In 2020, they announced the first collaboration agreement including 4 cancer drug candidates (XPO1 inhibitor, Aurora-A inhibitor, EGFR-exon20 inhibitor, and 4th generation EGFR inhibitor). In the 2022 interim financial results, Junshi disclosed that they had expanded their collaboration with Wigen to include four additional cancer drug candidates (IDH1 inhibitor, SHP2 inhibitor, FGFR2 inhibitor, and ATR inhibitor). JS125/WJ47156 may be part of the third collaboration (not disclosed so far) patch between Junshi and Wigen Biomedicine.

JS125/WJ47156

JS125/WJ47156, a novel HDAC inhibitor, is co-developed by Junshi and Wigen Biomedicine as a cancer treatment.

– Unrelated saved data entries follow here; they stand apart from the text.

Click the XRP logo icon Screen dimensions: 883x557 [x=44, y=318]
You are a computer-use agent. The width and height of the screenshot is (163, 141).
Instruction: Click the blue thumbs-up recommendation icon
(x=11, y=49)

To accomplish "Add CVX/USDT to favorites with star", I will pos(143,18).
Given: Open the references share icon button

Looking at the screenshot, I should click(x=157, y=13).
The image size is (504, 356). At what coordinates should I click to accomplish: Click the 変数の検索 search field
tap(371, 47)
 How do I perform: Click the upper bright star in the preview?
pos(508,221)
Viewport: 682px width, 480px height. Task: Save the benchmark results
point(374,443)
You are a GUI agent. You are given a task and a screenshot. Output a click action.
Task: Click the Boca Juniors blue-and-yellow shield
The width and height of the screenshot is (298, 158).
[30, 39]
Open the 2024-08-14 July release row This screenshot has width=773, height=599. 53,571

According to the press releaseJS125/WJ47156 selectively inhibits HDAC1, HDAC2, and HDAC3, leading to cell cycle arrest, cell differentiation, anti-angiogenesis, and autophagy.

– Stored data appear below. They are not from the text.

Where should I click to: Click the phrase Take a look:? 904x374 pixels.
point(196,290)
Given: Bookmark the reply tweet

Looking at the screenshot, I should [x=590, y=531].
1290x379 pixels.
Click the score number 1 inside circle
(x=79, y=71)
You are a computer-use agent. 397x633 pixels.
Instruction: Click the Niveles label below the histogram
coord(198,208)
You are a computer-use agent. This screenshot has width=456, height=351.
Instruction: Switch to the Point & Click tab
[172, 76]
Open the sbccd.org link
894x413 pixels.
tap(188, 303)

In 2022, Wigen filed a patent (WO2024120448) covering HDAC inhibitors and their use in cancer treatment. Several deuterated chidamides were synthesized and tested in vivo and in vitro. Compound 5, a deuterated chidamide, demonstrated HDAC1/2/3 IC50 values of 67 nM, 153 nM, and 657 nM, compared with Chidamide's values of 80 nM, 128 nM, and 583 nM.

Patent

Domestic Innovative HDACi in China

Chidamide (Tucidinostat)

Chidamide, developed by Chipscreen, is the first China-discovered drug to be approved. It has been launched as a treatment for PTCL, breast cancer, and DLBCL. 

In 2007, Chipscreen granted its ex-China rights of Chidamide to Huya Bioscience. In 2021, Huya received approval for Chidamide in ATLL in Japan.

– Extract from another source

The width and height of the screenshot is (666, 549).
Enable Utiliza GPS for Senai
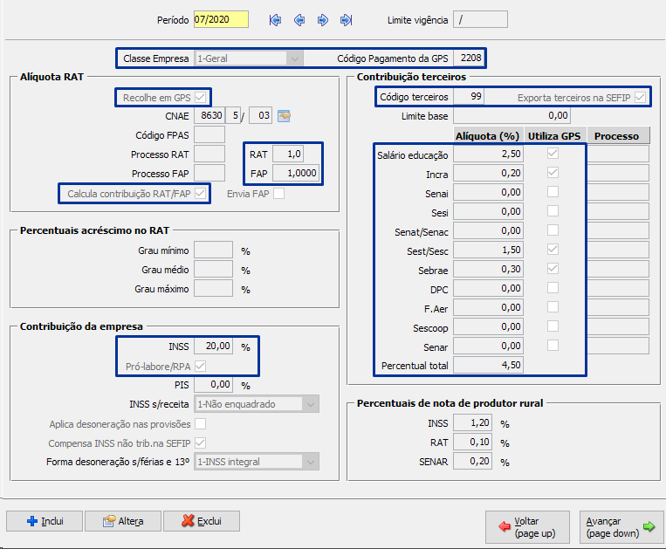(x=553, y=192)
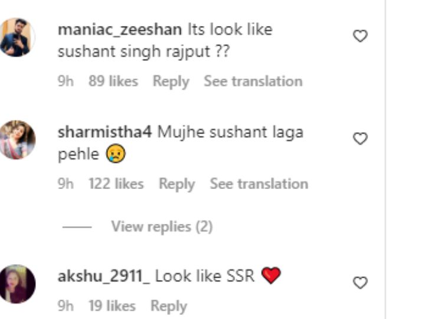See translation of maniac_zeeshan's comment

click(x=253, y=81)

Chidamide is currently being evaluated in clinical trials in combination with anti-PD-1 therapies for solid tumors.

Purinostat 

Purinostat, currently under investigation in DLBCL, MM, PTCL/CTCL, and solid tumors, is developed by Zenitar Biomedical. Purinostat has highly selective inhibition activity against class I and IIb HDAC subtypes with IC50 values as 0.81, 1.4, 1.7, and 3.8 nmol/L for class I HDAC1, 2, 3, and 8, and 11.5, 1.1 nmol/L for class IIb HDAC6 and 10, respectively.

Purinostat

Currently, purinostat is in the phase 2 clinical study in patients with rrDLBCL. In 2024, Zenitar presented the results of the phase 2a study in rrDLBCL: The ORR (20/28) was 71.4% (95%CI:51.3-86.8) with 5 CR and 15 PR. Fifteen pts at 8.4 mg/m2 achieved an ORR of 66.7%(95%CI:38.4-88.2) with 1 CR and 9 PR. Thirteen pts at 11.2 mg/m2 achieved ORR of 76.9%(95%CI:46.2-95.0) with 4 CR and 6 PR. As of the data cut off in Feb. 2024, 7 pts remained on treatment and the longest treatment has lasted 17 cycles. Median PFS was 4.3m (95%CI:2.8-8.5), OS were immature. In subgroup analyses, 7 DE DLBCL pts obtained 42.9%(3/7) ORR and 11 pts with TP53 abnormal by FISH or NGS test achieved 45.5%(5/11) ORR. Fifteen pts with non-DE or without TP53 abnormal achieved ORR of 86.7%(13/15). The most frequently reported Grade≥3 TRAE were thrombocytopenia, neutropenia, lymphocytopenia.

Heptyphemide

Heptyphemide is a novel HDAC inhibitor developed by Hisun Pharmaceutical. Hisun initiated a phase 1 trial of heptyphemide in China in 2017, but there have been no further updates reported.

Bisthianostat

Bisthianostat is an HDAC inhibitor discovered by Shanghai Institute of Materia Medica Chinese Academy of Sciences and Theorion Pharmaceutical. The first IND application was cleared by China CDE in 2016. After the completion of the phase 1 trial, Shanghai Institute of Materia Medica terminated the phase 1b trial of bisthianostat in combination with Ixazomib and dexamethasone in patients with rrMM.

HG146

HG146, currently under evaluation in MM, lymphomas, and solid tumors, is a selectively Class I/IIb HDAC inhibitor discovered by HitGen. In the press release of IND approval, HitGen stated HG146 showed a better efficacy and safety profile than existing HDAC inhibitors such as Novartis’ panobinostat.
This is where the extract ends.